Personal information
- Full name: Orlando Smeekes
- Date of birth: 28 December 1981 (age 44)
- Place of birth: Amsterdam, Netherlands
- Height: 1.83 m (6 ft 0 in)
- Position: Winger

Youth career
- Flevo Boys
- SC Heerenveen

Senior career*
- Years: Team / Apps / (Gls)
- 2000–2003: Stormvogels Telstar / 50 / (10)
- 2003–2004: FC Volendam / 2 / (0)
- 2004–2005: TOP Oss / 26 / (2)
- 2005–2007: Helmond Sport / 48 / (9)
- 2007–2008: Go Ahead Eagles / 23 / (5)
- 2008–2009: Stuttgarter Kickers / 29 / (4)
- 2009–2011: Carl Zeiss Jena / 65 / (20)
- 2011–2012: Wehen Wiesbaden / 14 / (0)
- 2012–2014: Maritzburg United / 35 / (5)
- 2014–2015: WKE / 19 / (2)
- 2015–2016: Den Bosch / 6 / (0)
- Total:  / 317 / (57)

International career
- 2008: Netherlands Antilles / 4 / (0)
- 2011: Curaçao / 2 / (0)

= Orlando Smeekes =

Curaçaoan footballer (born 1981)

Orlando Smeekes (born 28 December 1981) is a Curaçaoan former professional footballer who played as a winger.

== Club career ==
Smeekes was born in Amsterdam, Netherlands.

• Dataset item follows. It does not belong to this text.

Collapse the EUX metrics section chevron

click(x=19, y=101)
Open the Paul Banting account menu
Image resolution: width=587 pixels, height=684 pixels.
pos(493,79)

On 10 September 2008, he left Go Ahead Eagles and moved to German 3. Liga club Stuttgarter Kickers. After the relegation of Kickers he signed with FC Carl Zeiss Jena on 26 June 2009. In July 2010 joined for a trial week at Coventry City, which did not result in a full-time contract. He had further trials at Charlton Athletic with similar success. On 21 March 2011, he signed a contract with SV Wehen Wiesbaden and joined the club on 30 June 2011. He joined South African club Maritzburg United on 26 June 2012.

== International career ==
Smeekes made two appearances for the Curaçao national team and four for the Netherlands Antilles national team.